At the State of the Union address to Congress and the American people this week, which is provided for in the Constitution, the President noted that the first step to "winning the future" is encouraging American innovation. He noted that we grant more patents than any other country. Our patent system derives from the Constitution, expressly authorizing Congress to promote the progress of science and useful arts by securing to inventors certain rights to their discoveries. The patent system plays a key role in encouraging innovation and bringing new products to market.
I want to recognize in particular Senator Hatch, who has been a longtime partner of mine on intellectual property issues. We started this patent reform process several Congresses ago, along with Mr. Smith, Mr. Berman, Mr. Conyers and others in the House, with the goal of improving patent quality and the operations at the PTO, and to address the related unpredictability of litigation that was harming innovation.
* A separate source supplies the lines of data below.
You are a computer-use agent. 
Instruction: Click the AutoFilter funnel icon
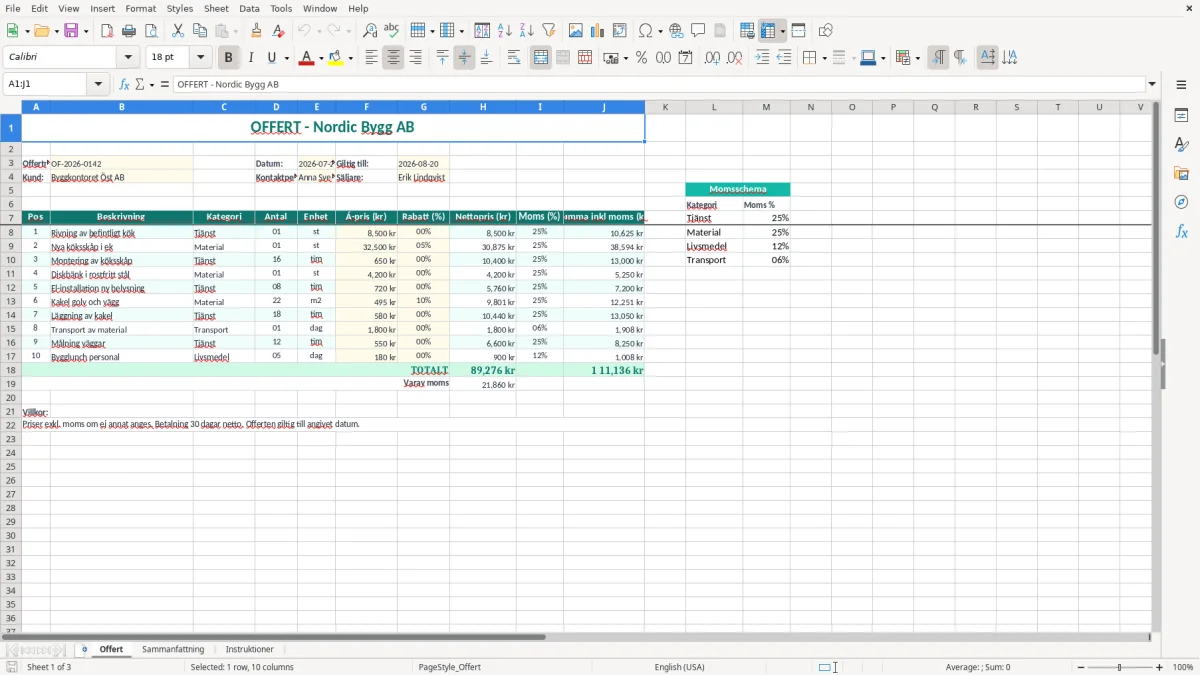pyautogui.click(x=548, y=31)
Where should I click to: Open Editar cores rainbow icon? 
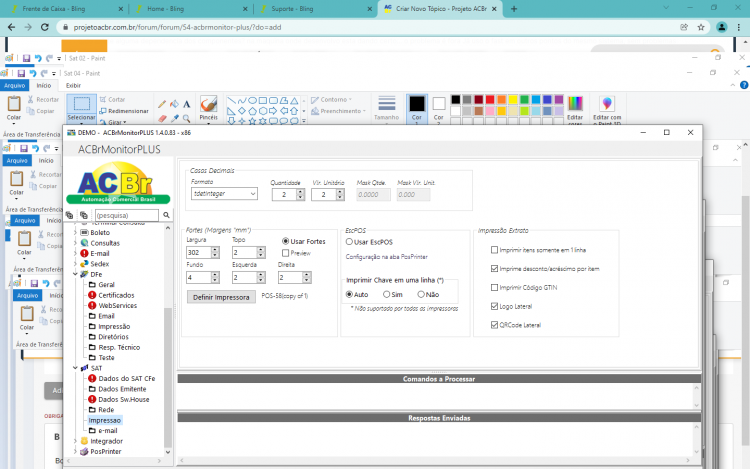coord(575,109)
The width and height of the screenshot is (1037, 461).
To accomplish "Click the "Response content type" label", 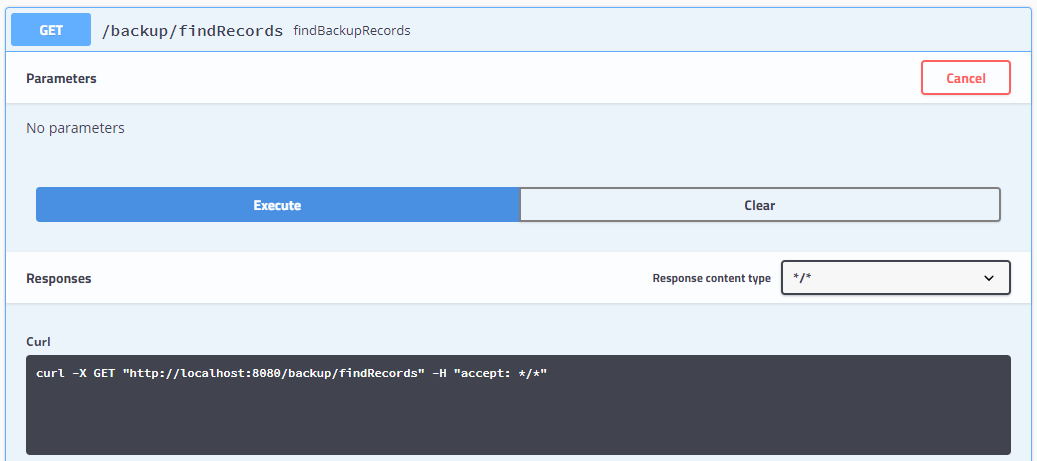I will click(x=711, y=279).
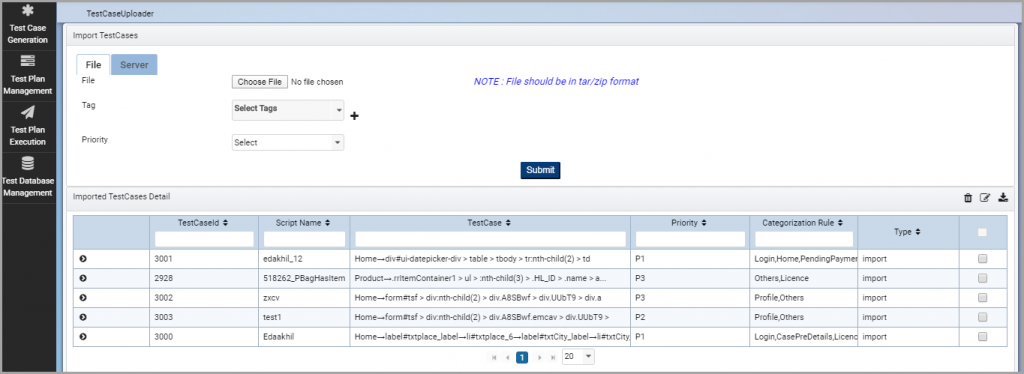Viewport: 1024px width, 374px height.
Task: Click the trash delete icon
Action: tap(968, 198)
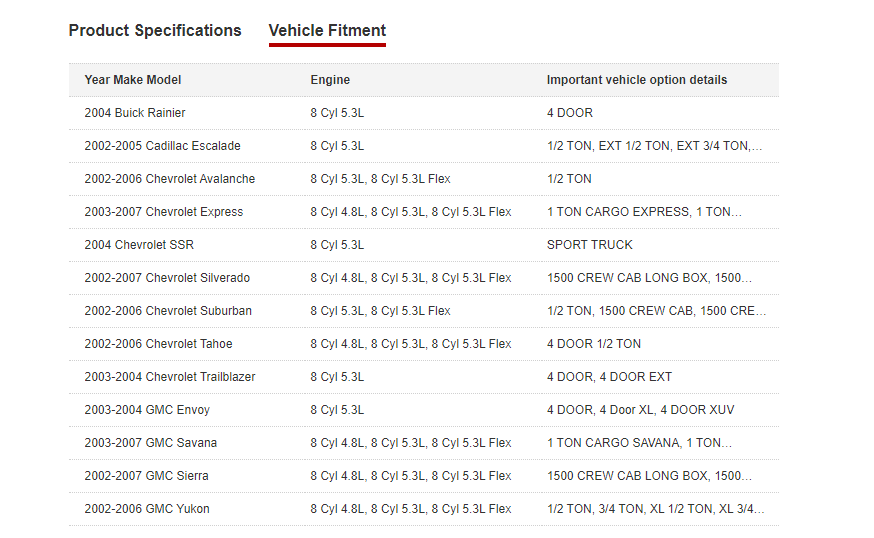Select the Vehicle Fitment tab

[x=327, y=31]
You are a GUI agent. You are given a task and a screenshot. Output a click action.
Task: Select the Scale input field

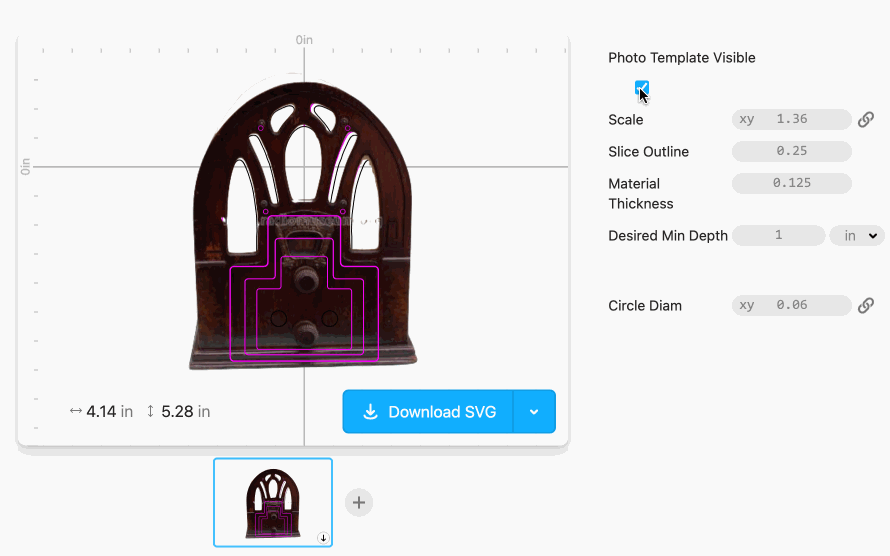coord(791,119)
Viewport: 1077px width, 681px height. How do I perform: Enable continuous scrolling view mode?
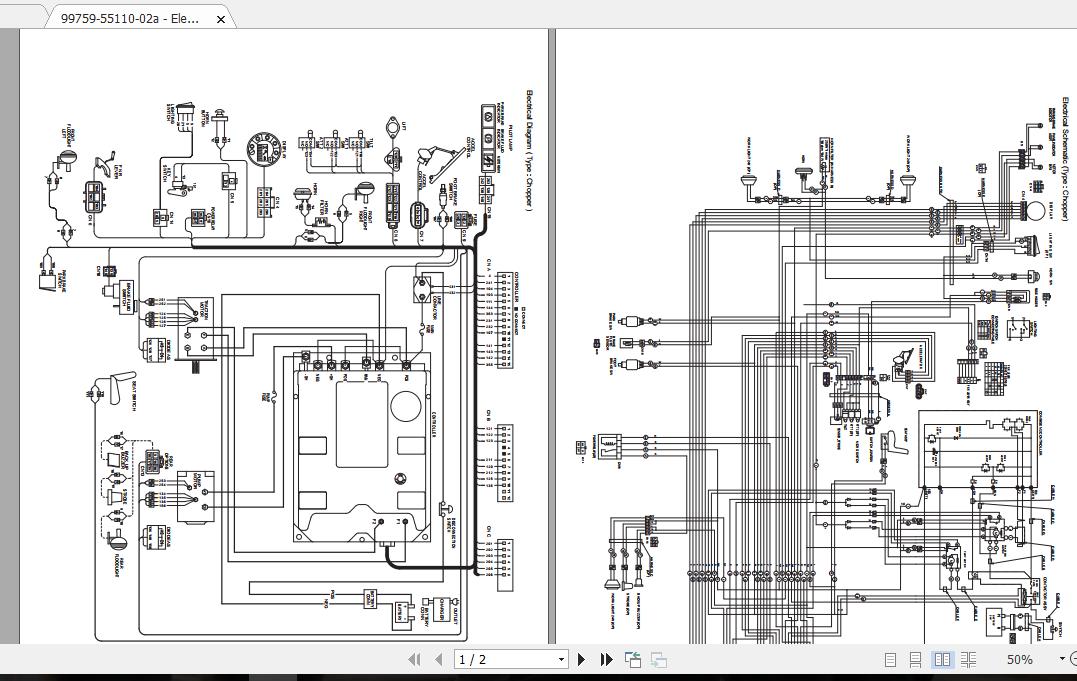(914, 660)
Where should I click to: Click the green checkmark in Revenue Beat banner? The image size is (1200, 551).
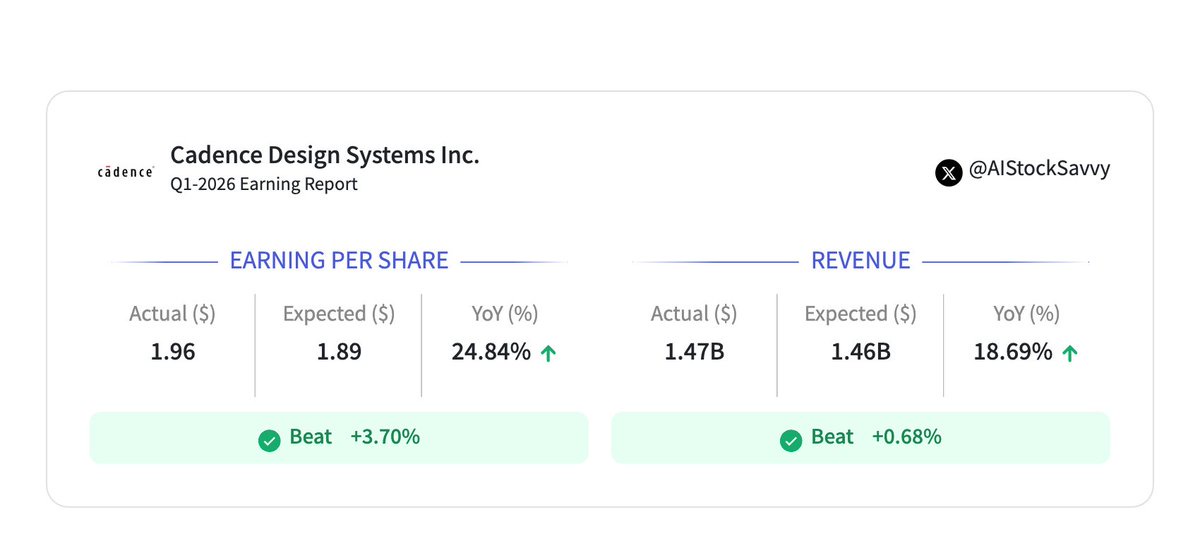791,440
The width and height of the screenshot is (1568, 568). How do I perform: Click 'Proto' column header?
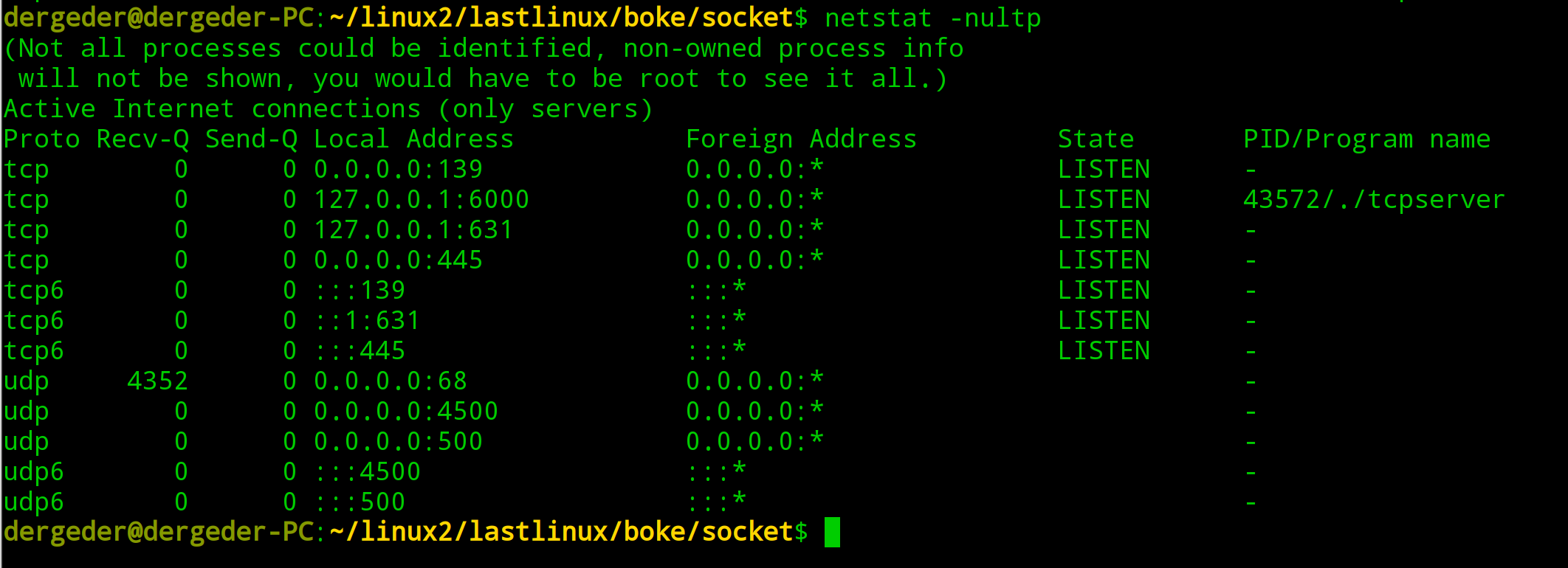click(x=41, y=139)
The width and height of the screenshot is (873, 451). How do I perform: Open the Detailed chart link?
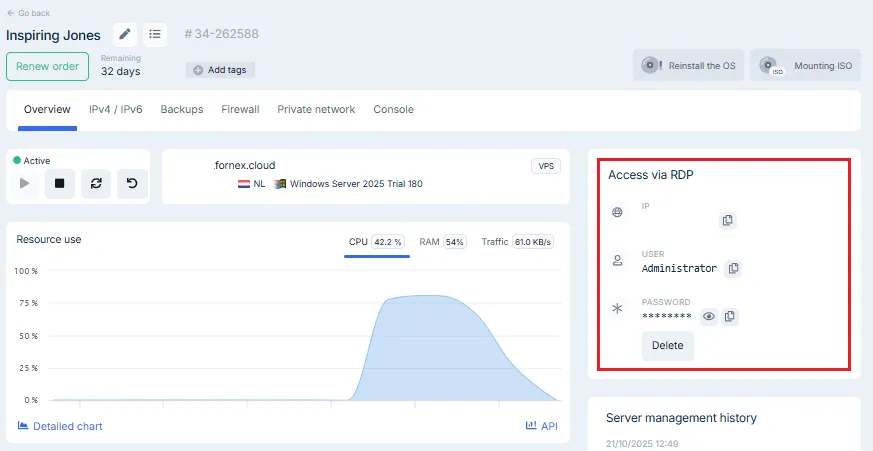pyautogui.click(x=60, y=426)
I also thank Senator Grassley for working with me at the start of this Congress on what has been a top priority of mine, and this Committee's, for several years. Our comprehensive patent reform legislation is the product of deliberation and discussions over the past four Congresses that have included nearly every member of this Committee. All have made contributions.
Patent reform is something that the Judiciary Committee can contribute to the Nation's efforts to stimulate our economy. A strong patent system will encourage innovation and protect inventors. This will result in new businesses and more jobs. Comprehensive patent reform has the support of the administration and many business organizations. We can help support innovators and help companies create jobs. Importantly, the Leahy-Hatch-Grassley patent reform bill does so without adding a penny to the deficit.
No one claims that ours is a perfect bill, but it is a compromise that would key improvements in the patent system. I hope the Committee will proceed expeditiously with this legislation next week, and that the Senate will consider and pass it without delay.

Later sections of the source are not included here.